あの後、何だか写真を撮るのが楽しくなってしまった虎太郎が、フィルムの残りを消化するために校内中を駆け回って撮影してきたのだ。もちろん、現像は写真部に頼み込んで行ってもらっている。
「心霊写真と言うのは難しいものですね」
校内を撮影してまわった所、それらしいモノは撮れてはいたが、SHIZUKUの言う通りインパクトに乏しいものばかり。
「そりゃーそうよ。必ず写るカメラがあるんだったらあたしが欲しい位だわ」
「曰く付きのカメラなら、写るかもしれませんね。今度調べて見ましょうか」
「ホント!?――あ、でもカメラ自体呪われてて同じ被写体しか写らないっていうのは無しよ。それじゃ詰まらないもの」
曰く付きとなれば、確かにそう言った『必ず同じモノが写る』と言う物の方が多そうだ。そう思った虎太郎が、確かに、と頷く。
「ところでSHIZUKUさん。あなたご自身は、写真撮影なさらないんですか?」
「痛いところ突くわね。…でも駄目。何だかスランプ気味なのよ。あれだけ写真を撮っても、怪奇探偵クラブとして出せるような写真が1枚もないのよ。1枚も。この悔しさ、分かる?」
ちょっとした――虎太郎が持って来た写真並のものなら撮影していたらしいが、それでは詰まらないと今回展示はしなかったのだと、彼女が語る。
「はあ…なる程、それはそれはお気の毒に」
「そうよね…はああ。腕、鈍っちゃったのかしら。あんなに危険地帯とか行ったのになぁ」
虎太郎が撮影したフィルム1本分の写真を見る続きに移りながら、またSHIZUKUがぼやく。その手が、ぴたりと止まった。
「あ、これ。こう言うのはいいわねー。ほら、いかにも怖いわーって感じでしょ?」
それは、あの騒動の最中に撮影したもの。虎太郎の目では捕らえられない現象があの場には起こっていたらしい。
――写真の中に収まっている者達の身体に纏わり付くように、白と黒の煙状のものが腕や足に巻きついていた。それは、意思すら感じさせるもので、
「確かに、こんな写真を撮られたら怖いですねえ」
なるほどなるほど、と自分の取り込んだ知識の中に新たに心霊写真の撮り方を入れていく。
「それから、これは……って…」
「ああ、これは会長を撮影したものですね。
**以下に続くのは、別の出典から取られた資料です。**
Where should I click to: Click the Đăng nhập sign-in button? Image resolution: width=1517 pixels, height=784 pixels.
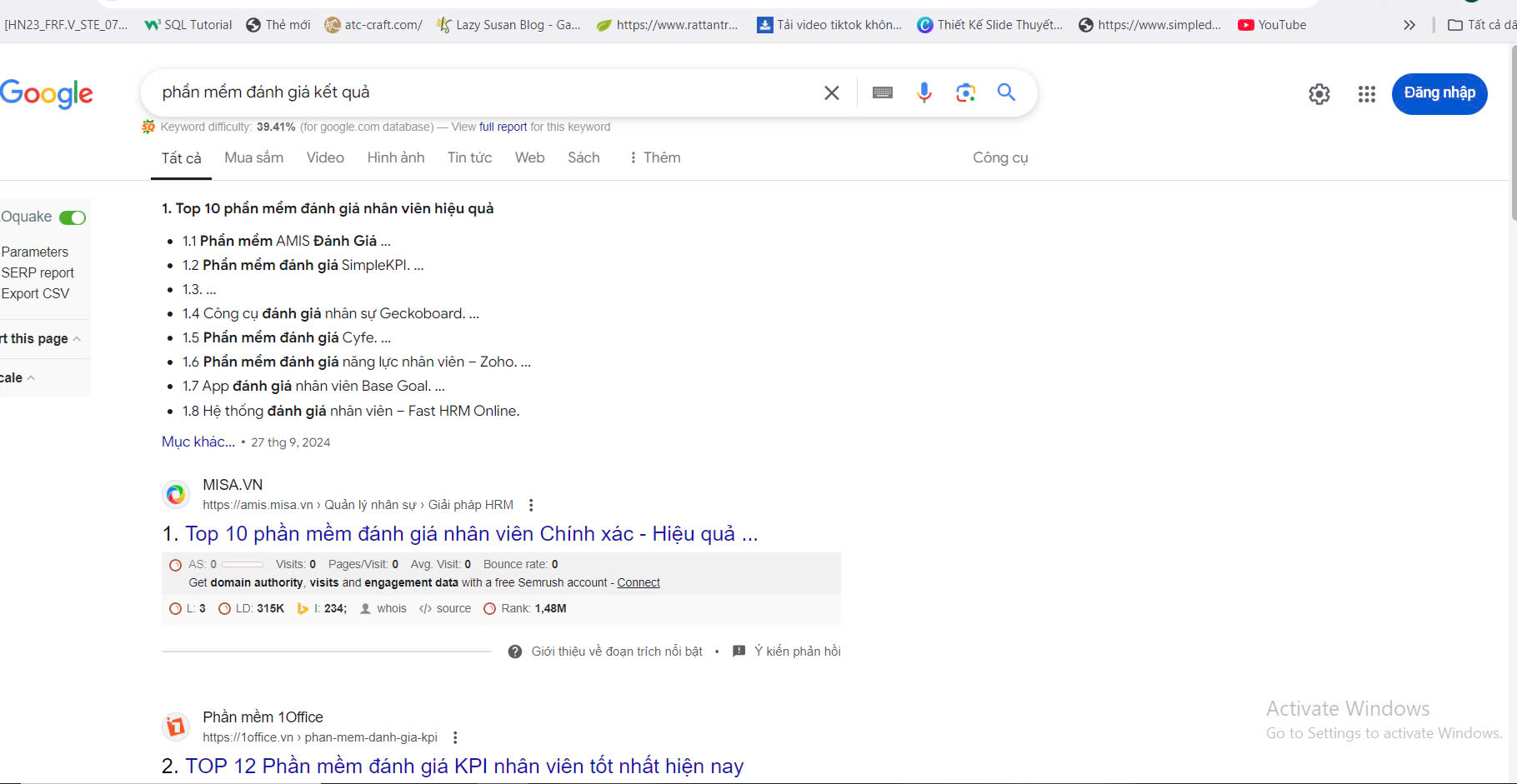pos(1439,93)
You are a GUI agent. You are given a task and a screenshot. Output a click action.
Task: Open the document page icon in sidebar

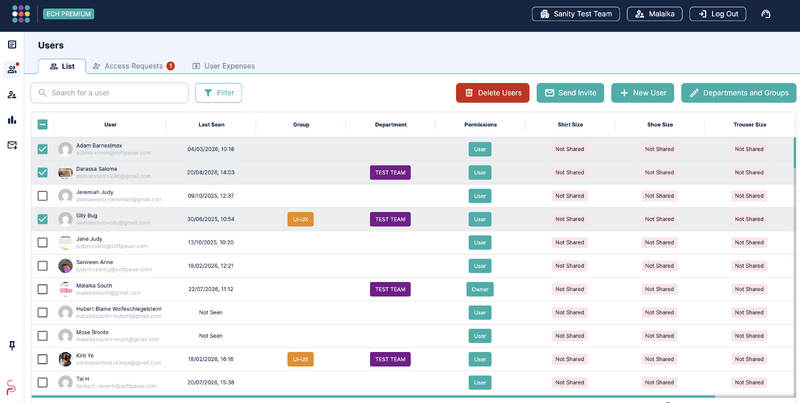click(x=12, y=44)
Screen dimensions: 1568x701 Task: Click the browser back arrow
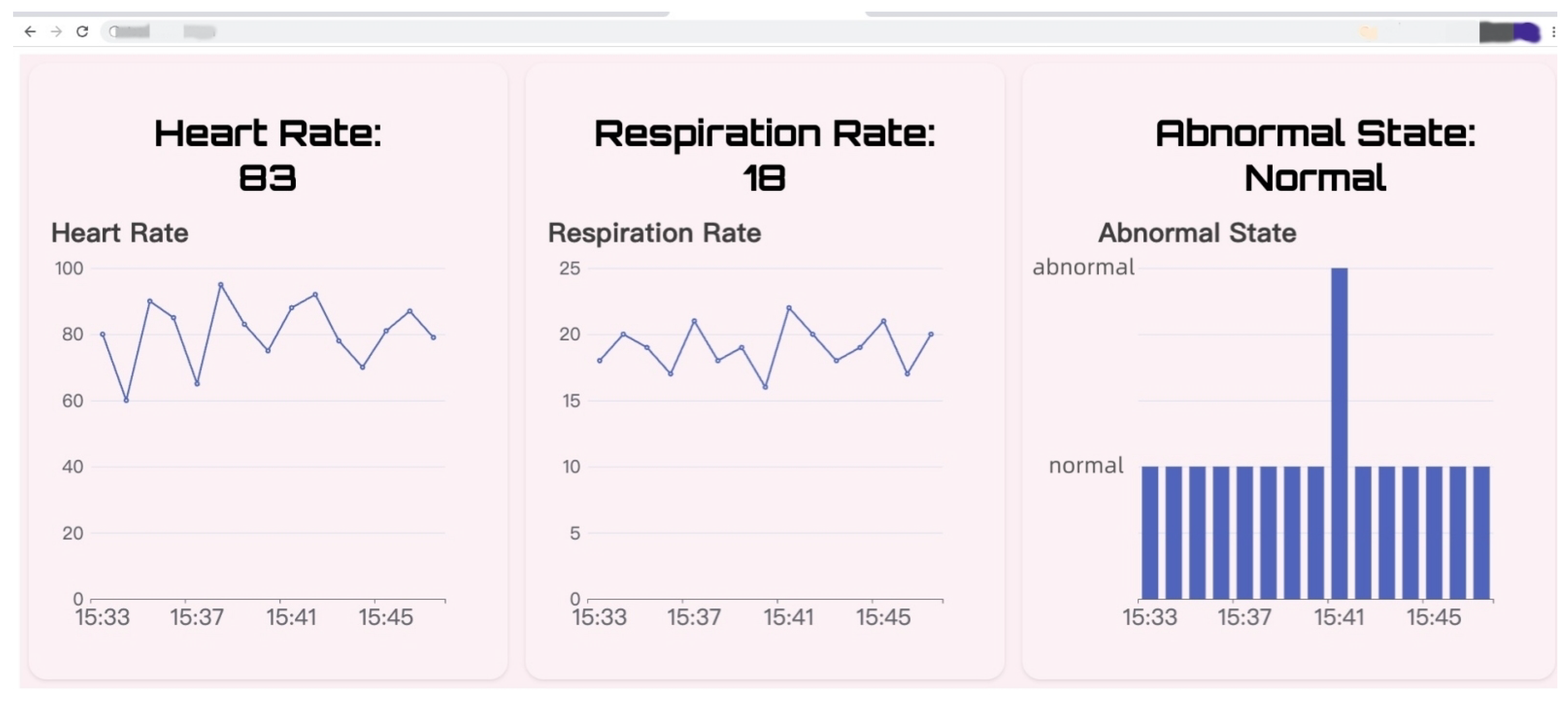point(30,31)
撮るつもりは無かったんですが」
「そう言うんじゃなくて…この霧みたいなの、真っ直ぐ彼に向かって無い?」
言われて良く見てみると、ブース内にあったもやのようなものが、全て彼へと向けてなびいているのが分かる。
「…関係者…まさか、ね…」
あの時、空間を抉るようにして現れた存在と、生徒会長が?
「いくらなんでも…多分」
「そうよね、無いわよね」
互いに笑いあったものの、しっくりしないものがあったのかその笑いは中途半端に収まった。
「じゃ、じゃあこれ…って。あーあ。やっぱりまだ憑いたままじゃない」
気を取り直して、最後に残った写真を手にとったSHIZUKUがくすくす笑う。
「これ、貰ってもいい?彼に見せに行くわ。やっぱりあれよ、調査よ調査!」
「構いませんよ―」
そう言いつつ、最後の写真を除きこむと、そこには最優秀に輝いた、被写体の彼。――そして、その彼を撮った写真にも、しっかりその白いもやは取り巻いていた。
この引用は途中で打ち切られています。